Ces responsables on les désigne sous l'étiquette générique de hackers. Le terme trouve son origine au début des années 1980 dans un club de passionnés de technologie du Massachusetts Institute of Technology, réunis autour d'un intérêt commun : les modèles réduits de chemins de fer. Mais, pour mettre au point des circuits de plus en plus complexes, et surtout les automatiser, les membres du club ont montré une grande habilité et une nette propension à imiter le fonctionnement de systèmes complexes, comme le standard téléphonique du MIT. Du standard téléphonique aux ordinateurs de l'époque, les PDP 11 de Digital Equipment en particulier, il n'y avait qu'un pas que les membres du club ont franchi. Ils se sont spécialisés dans l'incursion dans des systèmes dont ils désiraient maîtriser le fonctionnement. Ils ont même publié un livre sur les personnalités les plus marquantes de leur assemblée.( En savoir plus : A Brief History of the Tech Model railroad Club - 1ère référence au concept de hackers)

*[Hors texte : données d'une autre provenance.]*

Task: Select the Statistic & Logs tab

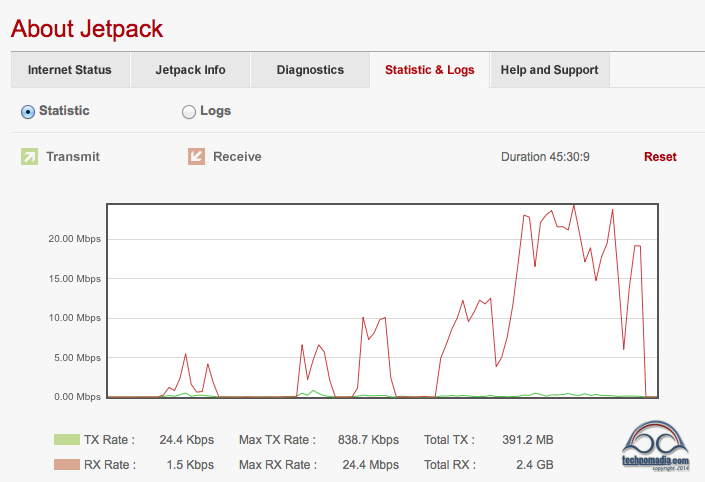Action: click(430, 70)
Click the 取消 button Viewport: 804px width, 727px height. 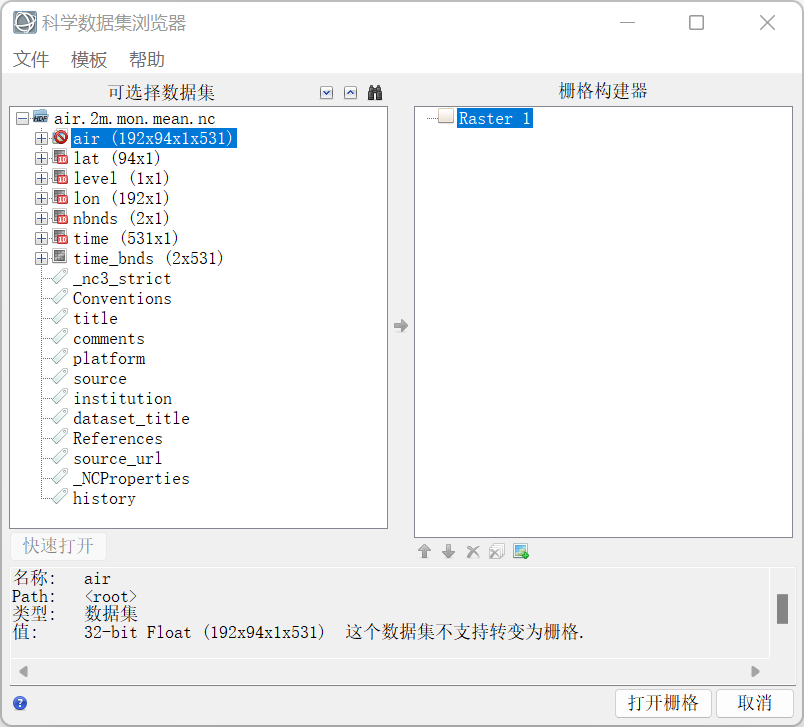(x=755, y=702)
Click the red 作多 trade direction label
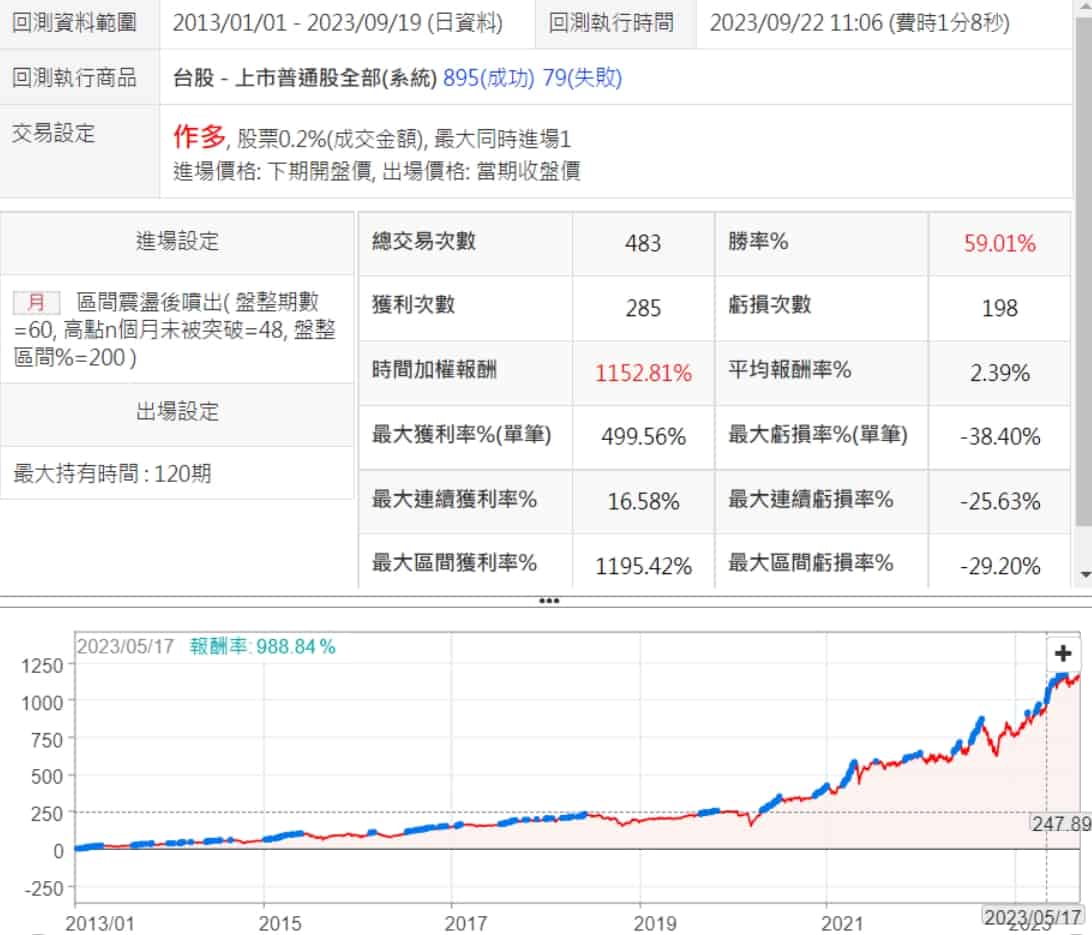1092x935 pixels. click(199, 137)
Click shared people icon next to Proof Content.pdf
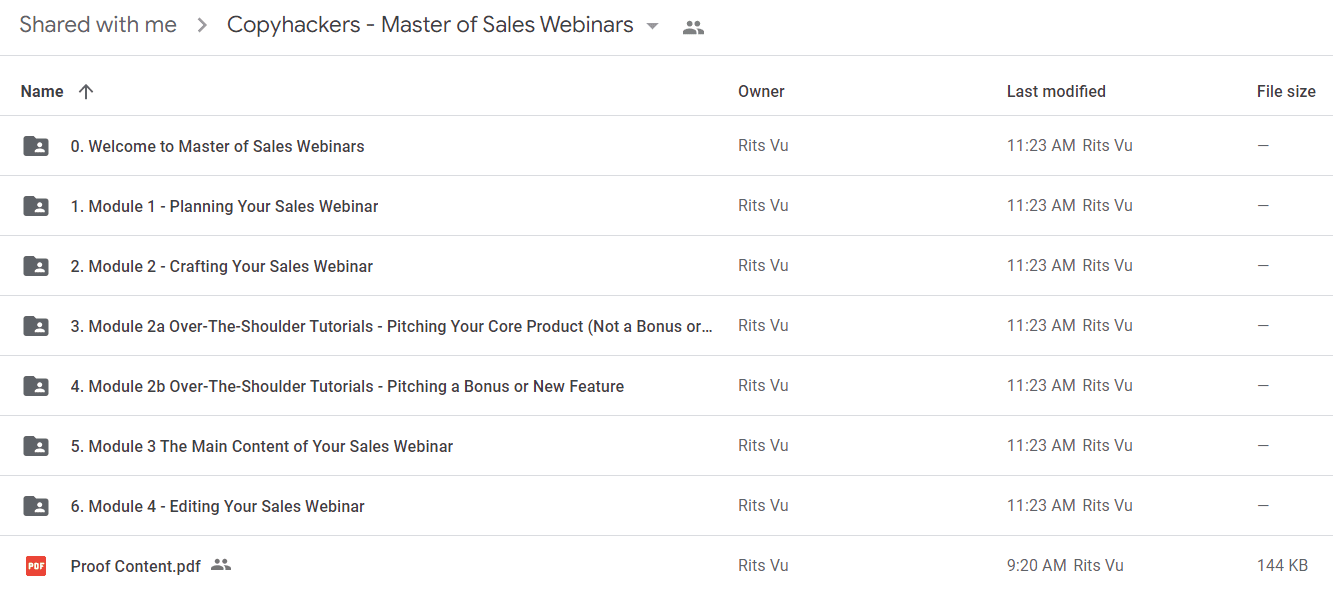1333x595 pixels. click(x=221, y=565)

Ce livre s'intitulait : "Hackers, les héros de la révolution informatique". Il n'y avait donc à l'origine aucune connotation négative dans ce terme. Il désignait plutôt des individus plus ingénieux que la moyenne, capables de comprendre des machines très hermétiques pour le commun des mortels. Leur ouvrage "Hackers" publié en 1984 évoquait d'ailleurs les personnalités brillantes de la côte ouest américaine qu'étaient Steve Jobs et Stephen Wosniak (les fondateurs d'Apple) ainsi qu'un certain... Bill Gates.

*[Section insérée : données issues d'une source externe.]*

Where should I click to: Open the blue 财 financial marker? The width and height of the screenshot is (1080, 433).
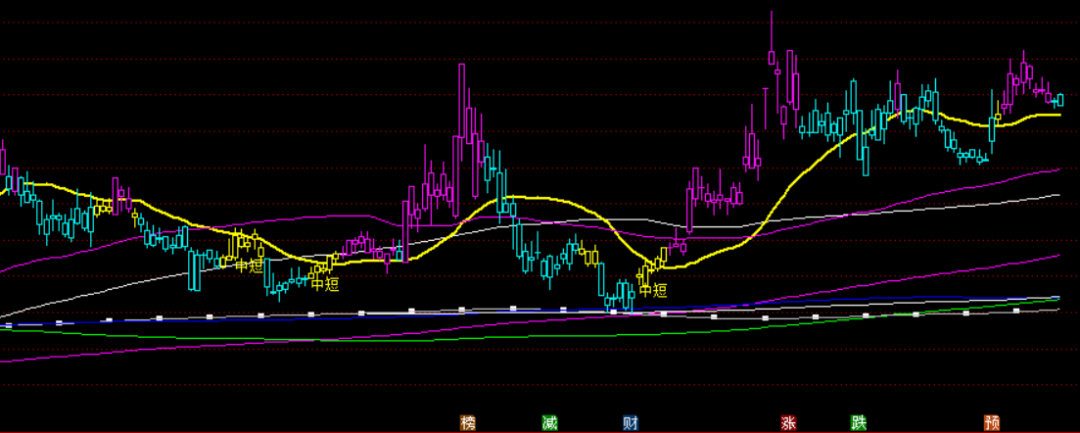coord(630,422)
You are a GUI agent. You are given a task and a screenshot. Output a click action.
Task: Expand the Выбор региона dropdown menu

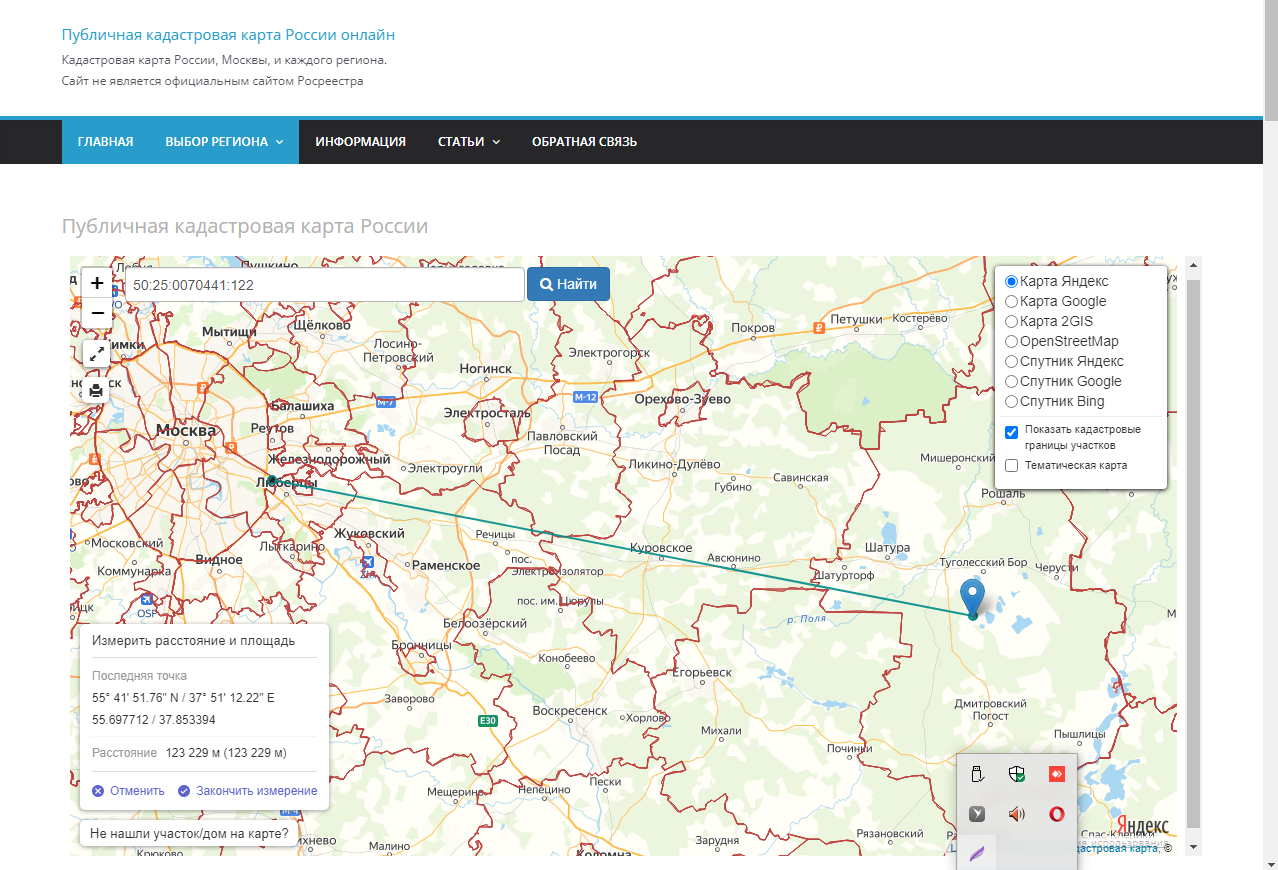224,142
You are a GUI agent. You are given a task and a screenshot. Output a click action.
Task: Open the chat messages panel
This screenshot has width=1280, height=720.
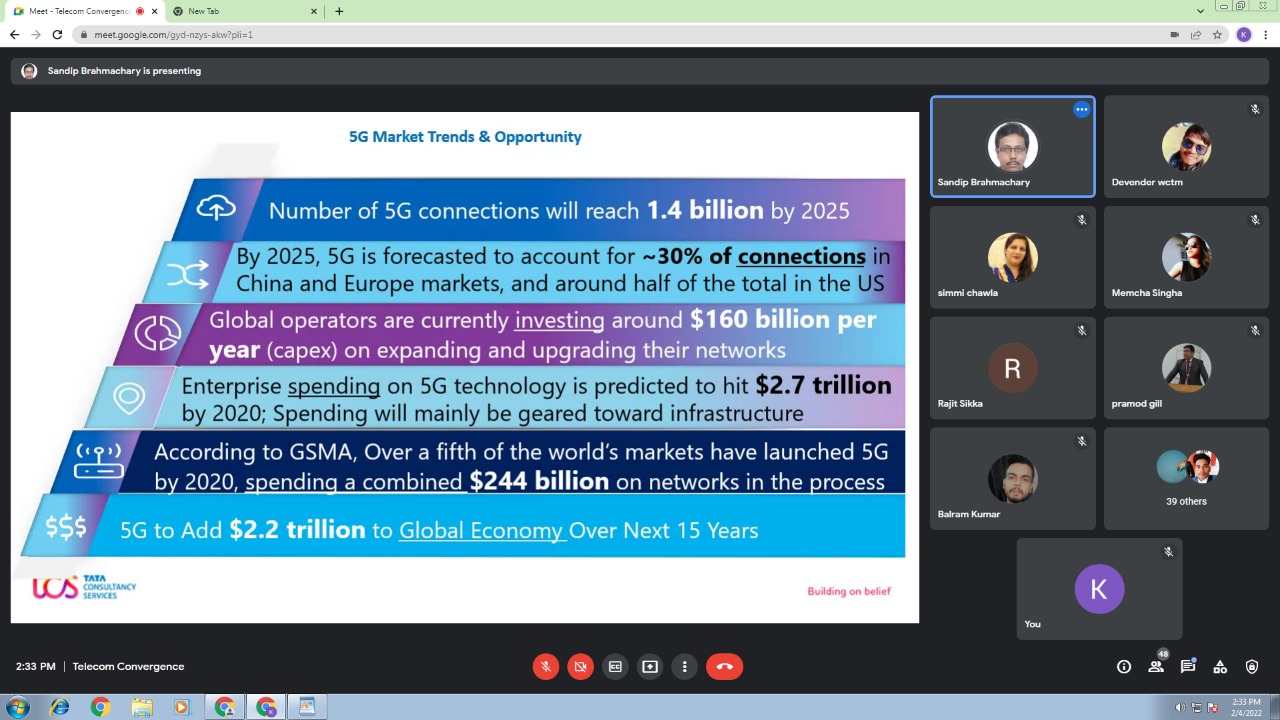pyautogui.click(x=1188, y=667)
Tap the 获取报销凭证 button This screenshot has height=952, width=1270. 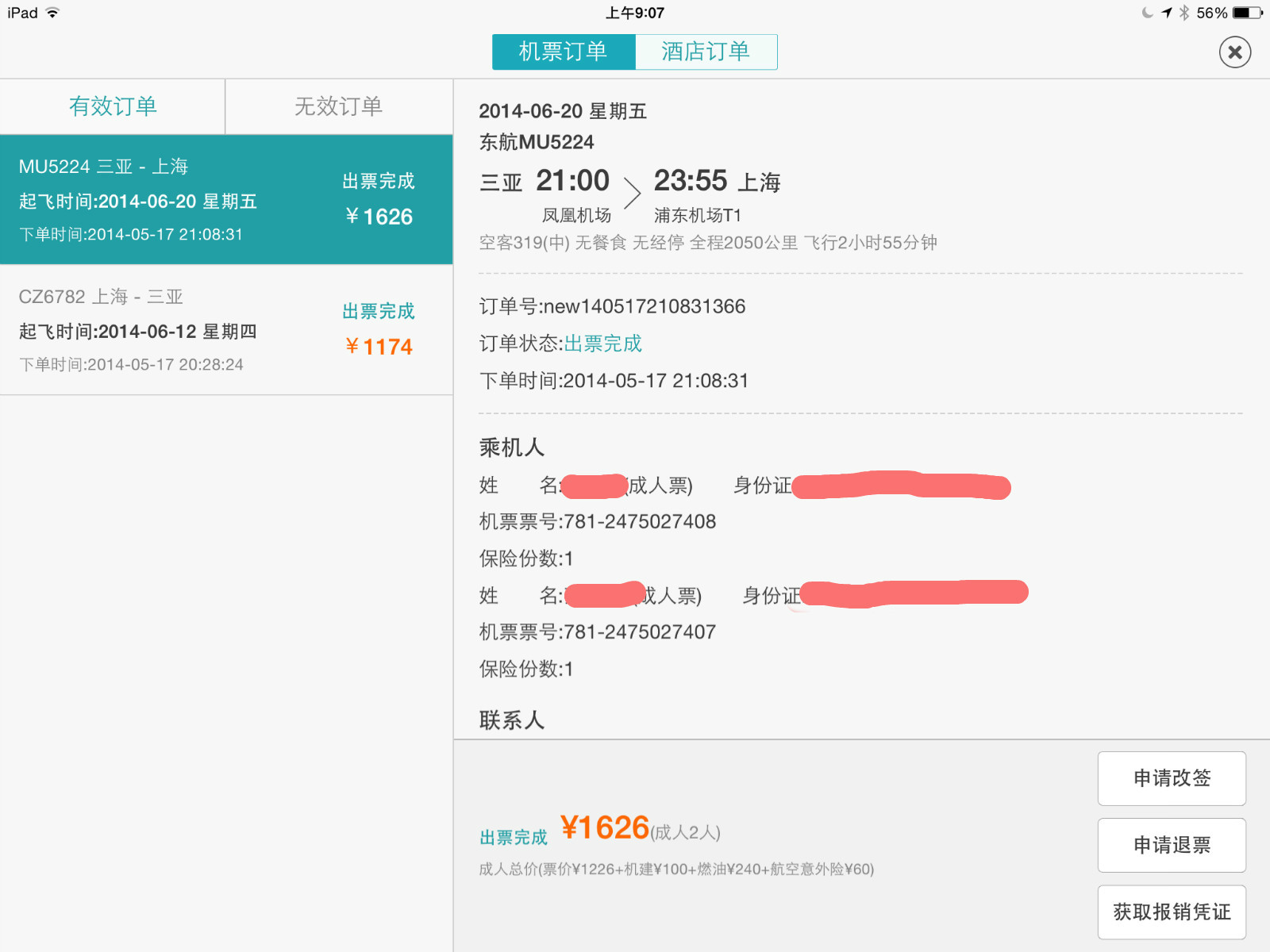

Ce désir de connaître figure toujours dans la personnalité du hacker. Mais il n'est plus seul hélas : il est souvent eclipsé par des motifs moins avouables. Aujourd'hui, le journaliste spécialisé dans la sécurité informatique, Damien Bancal, responsable du site Zataz, identifie trois types d'acteurs possibles :

- Le codeur, l'étudiant, l'ingénieur qui cherche à comprendre tel ou tel bug. Apres tout, un virus n'est rien d'autre que l'utilisation d'un problème informatique. Il va rarement diffuser son code.
- Le trasher, crasher, celui qui a pour mission de détruire. Soit on a affaire à l'idiot du village dans toute sa splendeur, soit à une attaque plus "économique".
- L'aspect politique. De plus en plus de virus sont là aussi pour informer sur telle ou telle cause comme ce virus Sri Lankais ou dernièrement avec le ver Yaha qui participe à la guerre entre le Pakistan et l'Inde.

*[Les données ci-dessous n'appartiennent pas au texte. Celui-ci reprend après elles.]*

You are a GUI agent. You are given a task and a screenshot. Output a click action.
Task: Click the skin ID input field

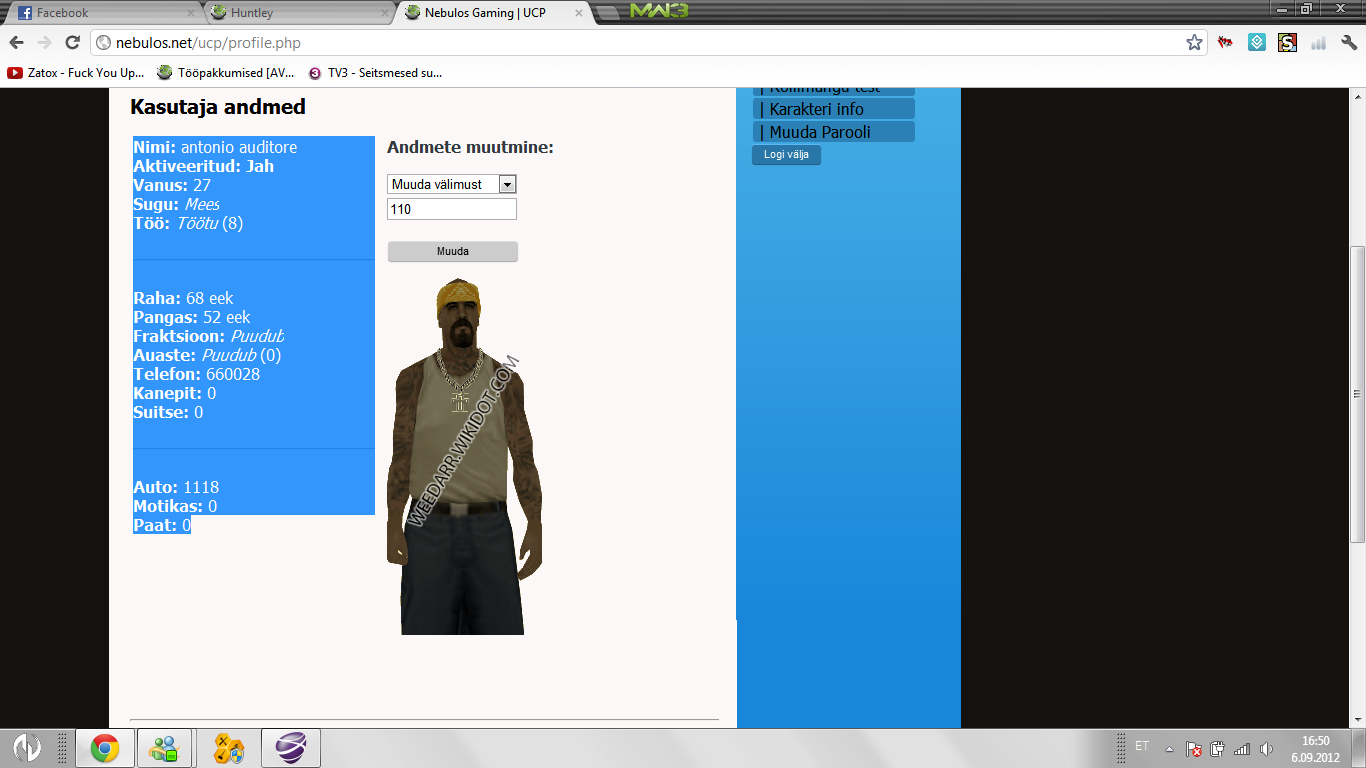pyautogui.click(x=451, y=209)
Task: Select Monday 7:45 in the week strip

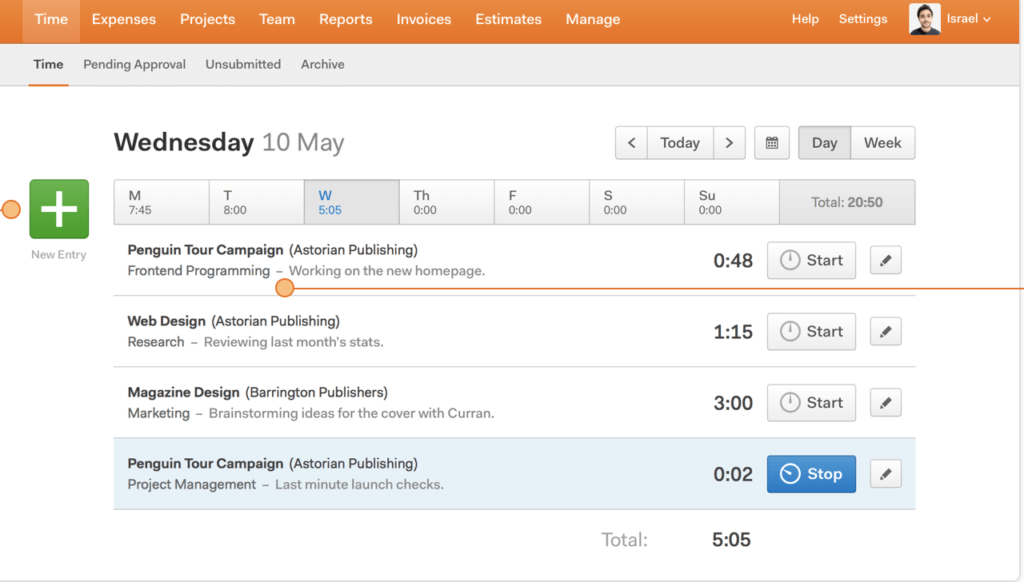Action: pyautogui.click(x=162, y=202)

Une enquête, publiée par "Information Week" le mois dernier, précise ce portrait. Lorsque l'on les interroge sur leurs motivations, près de 100% des hackers affirment qu'ils pénètrent les systèmes par défi intellectuel, pour accroître leurs connaissances, pour mieux connaître les ordinateurs et l'informatique, pour comprendre comment tout cela fonctionne. Mais 14% déclarent se rebeller ainsi contre l'autorité ou le gouvernement. Et 7% veulent combattre le capitalisme, l'ordre établi ou devenir célèbres.

Cette quête de reconnaissance politique ou sociale laisse place désormais à une autre motivation : l'argent. Les compétences des hackers attirent des firmes spécialisées dans la sécurité, mais aussi des hommes d'affaires peu scrupuleux. Ainsi, les hackers sont approchés pour dénicher des listes de cartes de crédit, réaliser des opérations sous de fausses identités, voire programmer des jeux factices, des attrape-nigauds, où obtenir des listes d'adresses électronique que des spammers professionnels exploiteront.

Enfin, les hackers sont à l'affût de tous les défauts des logiciels qui sont mis sur le marché. L'exploitation rapide d'une faille de sécurité - surnommée "zero-day exploit" car il n'y a quasiment aucun délai entre la découverte de la vulnérabilité et son exploitation - peut se monnayer jusqu'à 5000 dollars. Animé par ces multiples tentations, l'activité des hackers risque de se développer. Elle se réduira sans doute le jour où l'on pourra répondre à sa motivation première : le désir de comprendre comment tout cela fonctionne.